The shenanigans of Pemra when it has tried to micro-manage the media are indicative of what the state should not be doing – closing channels, pressurising cable operators, withholding licenses, etc.
But then the question becomes how should optimal regulatory framework for media be developed, clearly the oligopolistic structure of the media itself cannot be sufficient as a self-policing mechanism for creating that optimal regulatory structure. The question really is, does the society at large, groups concerned with media activity, and other bodies of citizens, have a role in this?

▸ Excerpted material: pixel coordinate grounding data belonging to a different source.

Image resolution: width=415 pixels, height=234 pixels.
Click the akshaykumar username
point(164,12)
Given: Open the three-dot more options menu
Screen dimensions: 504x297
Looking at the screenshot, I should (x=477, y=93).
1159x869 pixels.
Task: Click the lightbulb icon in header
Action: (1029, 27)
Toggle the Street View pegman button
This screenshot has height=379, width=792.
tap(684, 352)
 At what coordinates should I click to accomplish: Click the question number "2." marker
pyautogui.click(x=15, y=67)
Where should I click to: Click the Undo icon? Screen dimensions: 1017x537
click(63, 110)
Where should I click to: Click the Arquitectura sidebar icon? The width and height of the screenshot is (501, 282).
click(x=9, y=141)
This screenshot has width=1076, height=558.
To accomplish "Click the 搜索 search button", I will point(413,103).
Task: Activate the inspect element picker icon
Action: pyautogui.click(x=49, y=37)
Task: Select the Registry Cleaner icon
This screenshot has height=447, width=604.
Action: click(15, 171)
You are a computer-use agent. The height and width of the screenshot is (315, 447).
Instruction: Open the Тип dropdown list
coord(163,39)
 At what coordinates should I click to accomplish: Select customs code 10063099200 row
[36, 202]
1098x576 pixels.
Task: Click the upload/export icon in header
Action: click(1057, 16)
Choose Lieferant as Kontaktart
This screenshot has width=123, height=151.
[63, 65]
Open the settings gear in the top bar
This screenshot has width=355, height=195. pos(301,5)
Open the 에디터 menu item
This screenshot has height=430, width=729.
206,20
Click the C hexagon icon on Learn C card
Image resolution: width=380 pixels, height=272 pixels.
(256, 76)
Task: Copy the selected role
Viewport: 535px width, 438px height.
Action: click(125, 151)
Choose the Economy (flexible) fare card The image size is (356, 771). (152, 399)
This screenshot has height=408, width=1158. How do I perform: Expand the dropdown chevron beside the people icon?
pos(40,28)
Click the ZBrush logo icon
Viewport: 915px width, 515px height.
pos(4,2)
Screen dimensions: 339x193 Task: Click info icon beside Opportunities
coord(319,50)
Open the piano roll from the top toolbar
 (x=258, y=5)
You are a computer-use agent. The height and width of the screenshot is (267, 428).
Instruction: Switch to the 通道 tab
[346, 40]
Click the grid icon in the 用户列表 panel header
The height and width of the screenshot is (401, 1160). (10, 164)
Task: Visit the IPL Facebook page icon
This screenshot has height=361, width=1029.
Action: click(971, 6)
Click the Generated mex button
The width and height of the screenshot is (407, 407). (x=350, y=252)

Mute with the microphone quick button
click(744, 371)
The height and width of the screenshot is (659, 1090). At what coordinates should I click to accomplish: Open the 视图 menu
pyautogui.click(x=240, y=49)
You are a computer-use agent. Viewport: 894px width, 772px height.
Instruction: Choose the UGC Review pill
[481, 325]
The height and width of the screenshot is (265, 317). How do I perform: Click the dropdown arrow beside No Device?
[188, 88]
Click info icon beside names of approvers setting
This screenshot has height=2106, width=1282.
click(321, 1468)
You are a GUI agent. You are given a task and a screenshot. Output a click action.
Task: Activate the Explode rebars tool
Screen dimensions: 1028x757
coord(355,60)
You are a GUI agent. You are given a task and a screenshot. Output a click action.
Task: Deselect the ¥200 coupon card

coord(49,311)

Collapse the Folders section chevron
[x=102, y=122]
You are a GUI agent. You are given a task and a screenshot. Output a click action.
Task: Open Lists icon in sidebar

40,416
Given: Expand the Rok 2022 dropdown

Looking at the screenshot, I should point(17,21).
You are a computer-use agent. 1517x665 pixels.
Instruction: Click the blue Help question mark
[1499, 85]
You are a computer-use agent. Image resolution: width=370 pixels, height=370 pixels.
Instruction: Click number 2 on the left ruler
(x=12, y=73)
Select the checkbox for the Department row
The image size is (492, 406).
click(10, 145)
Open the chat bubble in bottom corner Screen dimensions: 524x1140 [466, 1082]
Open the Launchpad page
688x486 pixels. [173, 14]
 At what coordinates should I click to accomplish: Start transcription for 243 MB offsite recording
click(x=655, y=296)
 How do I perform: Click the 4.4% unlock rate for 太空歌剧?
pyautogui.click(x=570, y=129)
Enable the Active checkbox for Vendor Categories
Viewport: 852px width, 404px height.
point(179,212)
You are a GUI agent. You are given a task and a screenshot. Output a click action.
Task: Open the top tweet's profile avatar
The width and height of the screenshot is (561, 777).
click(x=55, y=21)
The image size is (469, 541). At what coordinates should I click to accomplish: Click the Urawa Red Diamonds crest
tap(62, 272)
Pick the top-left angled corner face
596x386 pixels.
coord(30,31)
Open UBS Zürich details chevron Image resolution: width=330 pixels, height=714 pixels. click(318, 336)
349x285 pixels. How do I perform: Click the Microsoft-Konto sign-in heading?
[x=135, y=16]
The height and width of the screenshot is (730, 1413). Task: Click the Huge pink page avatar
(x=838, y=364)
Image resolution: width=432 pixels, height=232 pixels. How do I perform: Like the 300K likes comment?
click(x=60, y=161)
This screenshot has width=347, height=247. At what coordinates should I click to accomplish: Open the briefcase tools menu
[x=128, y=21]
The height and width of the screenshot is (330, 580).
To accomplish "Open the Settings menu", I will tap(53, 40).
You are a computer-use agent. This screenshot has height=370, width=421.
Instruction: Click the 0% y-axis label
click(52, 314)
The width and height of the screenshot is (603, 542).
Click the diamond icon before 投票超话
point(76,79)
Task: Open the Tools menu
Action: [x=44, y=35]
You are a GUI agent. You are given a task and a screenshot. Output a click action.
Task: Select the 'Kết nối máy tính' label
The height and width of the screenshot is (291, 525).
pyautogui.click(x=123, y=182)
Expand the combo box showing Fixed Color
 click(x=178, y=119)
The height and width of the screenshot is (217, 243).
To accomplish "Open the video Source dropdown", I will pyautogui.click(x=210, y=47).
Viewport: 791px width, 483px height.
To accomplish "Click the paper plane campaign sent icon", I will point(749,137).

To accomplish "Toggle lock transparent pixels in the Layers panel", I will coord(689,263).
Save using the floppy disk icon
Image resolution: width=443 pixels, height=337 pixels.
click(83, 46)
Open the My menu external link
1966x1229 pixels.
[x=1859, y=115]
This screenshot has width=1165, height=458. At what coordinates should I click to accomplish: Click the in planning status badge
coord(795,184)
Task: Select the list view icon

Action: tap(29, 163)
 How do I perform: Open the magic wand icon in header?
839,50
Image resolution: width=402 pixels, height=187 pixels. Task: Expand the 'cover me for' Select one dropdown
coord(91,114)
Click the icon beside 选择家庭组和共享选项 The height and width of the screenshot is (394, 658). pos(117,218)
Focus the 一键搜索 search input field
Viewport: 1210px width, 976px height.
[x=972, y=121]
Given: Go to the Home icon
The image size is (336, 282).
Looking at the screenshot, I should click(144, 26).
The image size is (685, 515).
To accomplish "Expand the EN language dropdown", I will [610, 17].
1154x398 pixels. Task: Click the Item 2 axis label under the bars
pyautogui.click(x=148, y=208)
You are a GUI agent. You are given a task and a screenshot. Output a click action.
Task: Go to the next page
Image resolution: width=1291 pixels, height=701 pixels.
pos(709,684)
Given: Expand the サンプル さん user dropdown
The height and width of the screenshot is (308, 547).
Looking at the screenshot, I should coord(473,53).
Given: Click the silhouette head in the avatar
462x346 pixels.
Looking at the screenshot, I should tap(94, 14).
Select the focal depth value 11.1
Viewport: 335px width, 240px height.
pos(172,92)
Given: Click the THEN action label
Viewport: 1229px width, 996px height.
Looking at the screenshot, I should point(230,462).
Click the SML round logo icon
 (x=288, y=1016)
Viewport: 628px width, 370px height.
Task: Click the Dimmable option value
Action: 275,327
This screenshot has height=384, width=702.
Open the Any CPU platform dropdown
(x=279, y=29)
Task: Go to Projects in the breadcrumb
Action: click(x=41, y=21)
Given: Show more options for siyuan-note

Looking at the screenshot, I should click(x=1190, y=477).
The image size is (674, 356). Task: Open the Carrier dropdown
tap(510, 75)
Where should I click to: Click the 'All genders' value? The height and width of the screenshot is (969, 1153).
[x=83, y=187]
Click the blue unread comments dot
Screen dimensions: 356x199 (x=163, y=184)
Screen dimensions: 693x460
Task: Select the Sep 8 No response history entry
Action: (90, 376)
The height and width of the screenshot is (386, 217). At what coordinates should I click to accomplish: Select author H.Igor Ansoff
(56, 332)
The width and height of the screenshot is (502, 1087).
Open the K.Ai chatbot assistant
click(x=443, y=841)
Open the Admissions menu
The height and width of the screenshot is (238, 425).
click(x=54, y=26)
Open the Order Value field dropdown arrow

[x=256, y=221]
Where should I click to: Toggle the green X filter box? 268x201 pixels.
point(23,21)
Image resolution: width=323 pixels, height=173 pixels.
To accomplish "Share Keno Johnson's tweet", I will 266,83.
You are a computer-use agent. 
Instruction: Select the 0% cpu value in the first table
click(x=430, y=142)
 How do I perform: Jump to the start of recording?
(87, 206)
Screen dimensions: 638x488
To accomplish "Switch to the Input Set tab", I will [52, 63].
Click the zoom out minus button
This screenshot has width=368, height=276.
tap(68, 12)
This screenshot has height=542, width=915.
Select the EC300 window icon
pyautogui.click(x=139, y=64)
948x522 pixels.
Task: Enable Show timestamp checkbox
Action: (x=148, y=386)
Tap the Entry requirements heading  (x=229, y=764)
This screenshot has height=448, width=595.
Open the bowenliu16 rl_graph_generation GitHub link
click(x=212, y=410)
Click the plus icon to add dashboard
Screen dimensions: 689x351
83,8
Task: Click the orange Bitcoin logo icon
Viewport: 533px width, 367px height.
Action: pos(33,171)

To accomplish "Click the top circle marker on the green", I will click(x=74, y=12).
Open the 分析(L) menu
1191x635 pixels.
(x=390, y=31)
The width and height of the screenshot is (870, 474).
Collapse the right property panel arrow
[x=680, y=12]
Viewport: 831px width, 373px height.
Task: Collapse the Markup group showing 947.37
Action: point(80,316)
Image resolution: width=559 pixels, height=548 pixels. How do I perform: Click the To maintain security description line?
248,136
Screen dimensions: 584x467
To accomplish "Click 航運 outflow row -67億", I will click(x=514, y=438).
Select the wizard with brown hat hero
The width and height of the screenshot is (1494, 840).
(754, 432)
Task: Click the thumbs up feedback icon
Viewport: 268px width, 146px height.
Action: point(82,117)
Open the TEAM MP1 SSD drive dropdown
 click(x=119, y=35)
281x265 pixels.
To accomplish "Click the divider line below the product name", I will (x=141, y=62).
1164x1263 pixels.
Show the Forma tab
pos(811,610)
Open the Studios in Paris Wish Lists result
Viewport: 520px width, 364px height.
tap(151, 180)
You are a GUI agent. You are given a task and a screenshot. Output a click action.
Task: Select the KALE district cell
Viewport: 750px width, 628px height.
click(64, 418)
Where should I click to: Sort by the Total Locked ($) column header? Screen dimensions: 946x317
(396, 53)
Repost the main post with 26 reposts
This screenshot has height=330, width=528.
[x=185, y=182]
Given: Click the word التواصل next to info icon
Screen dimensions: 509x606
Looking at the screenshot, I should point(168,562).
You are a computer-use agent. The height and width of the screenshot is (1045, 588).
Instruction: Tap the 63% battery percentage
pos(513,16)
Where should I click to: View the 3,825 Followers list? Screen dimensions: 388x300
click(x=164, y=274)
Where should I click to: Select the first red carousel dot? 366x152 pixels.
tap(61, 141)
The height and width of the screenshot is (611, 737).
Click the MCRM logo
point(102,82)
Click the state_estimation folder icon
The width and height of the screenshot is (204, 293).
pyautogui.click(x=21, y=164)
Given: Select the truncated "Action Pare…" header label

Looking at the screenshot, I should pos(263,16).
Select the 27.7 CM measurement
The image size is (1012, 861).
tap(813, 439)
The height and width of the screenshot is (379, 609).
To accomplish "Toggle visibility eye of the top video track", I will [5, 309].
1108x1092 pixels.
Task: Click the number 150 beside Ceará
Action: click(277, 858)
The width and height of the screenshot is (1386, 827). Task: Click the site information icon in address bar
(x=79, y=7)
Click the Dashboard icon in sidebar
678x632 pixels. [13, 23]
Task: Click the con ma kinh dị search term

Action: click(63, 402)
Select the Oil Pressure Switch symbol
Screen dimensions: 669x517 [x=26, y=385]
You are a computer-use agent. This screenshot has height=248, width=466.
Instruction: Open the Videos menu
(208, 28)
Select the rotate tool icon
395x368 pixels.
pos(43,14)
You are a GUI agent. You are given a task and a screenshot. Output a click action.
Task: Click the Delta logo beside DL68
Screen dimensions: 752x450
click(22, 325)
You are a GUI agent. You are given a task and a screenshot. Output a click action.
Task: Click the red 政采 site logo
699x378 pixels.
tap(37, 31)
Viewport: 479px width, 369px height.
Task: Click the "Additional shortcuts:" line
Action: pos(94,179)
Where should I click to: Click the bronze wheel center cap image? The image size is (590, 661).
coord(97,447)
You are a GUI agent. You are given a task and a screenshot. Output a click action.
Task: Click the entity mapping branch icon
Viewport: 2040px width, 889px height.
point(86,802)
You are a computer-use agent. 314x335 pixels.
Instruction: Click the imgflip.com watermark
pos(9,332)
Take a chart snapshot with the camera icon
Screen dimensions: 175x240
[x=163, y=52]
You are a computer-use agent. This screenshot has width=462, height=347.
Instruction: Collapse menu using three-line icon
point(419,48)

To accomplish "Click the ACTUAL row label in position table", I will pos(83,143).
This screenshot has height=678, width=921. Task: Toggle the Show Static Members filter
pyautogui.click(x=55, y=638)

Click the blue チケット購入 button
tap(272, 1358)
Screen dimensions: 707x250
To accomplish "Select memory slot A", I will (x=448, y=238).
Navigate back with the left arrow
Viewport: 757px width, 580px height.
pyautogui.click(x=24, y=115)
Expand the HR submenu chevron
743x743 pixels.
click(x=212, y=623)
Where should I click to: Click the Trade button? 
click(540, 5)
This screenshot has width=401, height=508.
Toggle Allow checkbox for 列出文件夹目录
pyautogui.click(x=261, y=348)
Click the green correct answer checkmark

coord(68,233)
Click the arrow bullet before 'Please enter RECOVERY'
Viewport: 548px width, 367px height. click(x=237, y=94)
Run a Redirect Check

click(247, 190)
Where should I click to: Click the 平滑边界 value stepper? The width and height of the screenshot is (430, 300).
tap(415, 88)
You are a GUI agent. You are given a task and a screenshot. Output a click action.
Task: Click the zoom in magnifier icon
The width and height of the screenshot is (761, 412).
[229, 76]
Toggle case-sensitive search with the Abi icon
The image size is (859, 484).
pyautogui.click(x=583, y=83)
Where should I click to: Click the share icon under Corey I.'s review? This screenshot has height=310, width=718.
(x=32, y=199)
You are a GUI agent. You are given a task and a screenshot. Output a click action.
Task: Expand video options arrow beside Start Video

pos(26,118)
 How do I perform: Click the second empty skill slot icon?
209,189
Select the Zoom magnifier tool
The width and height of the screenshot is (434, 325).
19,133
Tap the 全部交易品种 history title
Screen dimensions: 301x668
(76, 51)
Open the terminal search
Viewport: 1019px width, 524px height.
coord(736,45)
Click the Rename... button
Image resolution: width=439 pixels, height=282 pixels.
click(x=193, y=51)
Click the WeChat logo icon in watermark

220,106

Media ethics and freedom should not just be the concern of media producers but also of media users. After all, what appears in media, the stereotypes it develops or brings down, the information it gives or withholds, impacts all of us and at many levels. While all media practitioners and anchors are assumed to act in good faith, not all of them may be right or properly informed. Just because someone has a good turn of phrase does not mean that the information he or she is imparting is well-researched or accurate.
In recent times we have seen examples where pressure from concerned citizen groups, even though they were not organised as registered organisations, brought necessary pressure on some media groups when ethical norms had been breached: Maya Khan’s vigilantism, Mehr Bokhari’s horrific interview of Salmaan Taseer, publishing of sectarian article by an English newspaper, come to mind. The question is, are these groups enough? My submission is that they are not.
We need to seed organisations with the specific purpose and task of monitoring electronic and print-media activity on various heads. We need to follow the representations of gender, religion, minorities, workers; the quality of coverage as well as the extent of coverage. We need to have facts to show our media where it needs to balance itself.
Such work should not be done by working journalists, existing journalist organisations, media-owner organisations – and definitely not by the state. It has to be done by organisations that are free and independent and non-partisan. Too many times, we see a liberal bias or a conservative bias in the research done by many think-tanks.
We have to create more informed consumers of the media by monitoring newspapers, magazines, television, cable news television, and Internet. It is crucial because we are inundated with information and we have to challenge stereotypes, biased information, and inaccuracies that come helter-skelter in the media deluge. If they are not immediately and strongly opposed, biases and inaccuracies have an insidious way of becoming part of our “common” knowledge, confounding the existing confusion.
Every reporter, columnist, anchor, newspaper and channel can selectively take out a report or programme as an example to show their commitment to health, education, minorities problems, gender issues, and political bipartisanship. That won’t do. We need facts and numbers for that would help improve coverage of marginalised issues, show up the pressure of power groups, and give us a stronger and freer media.
The writer is a former editor of The News Lahore.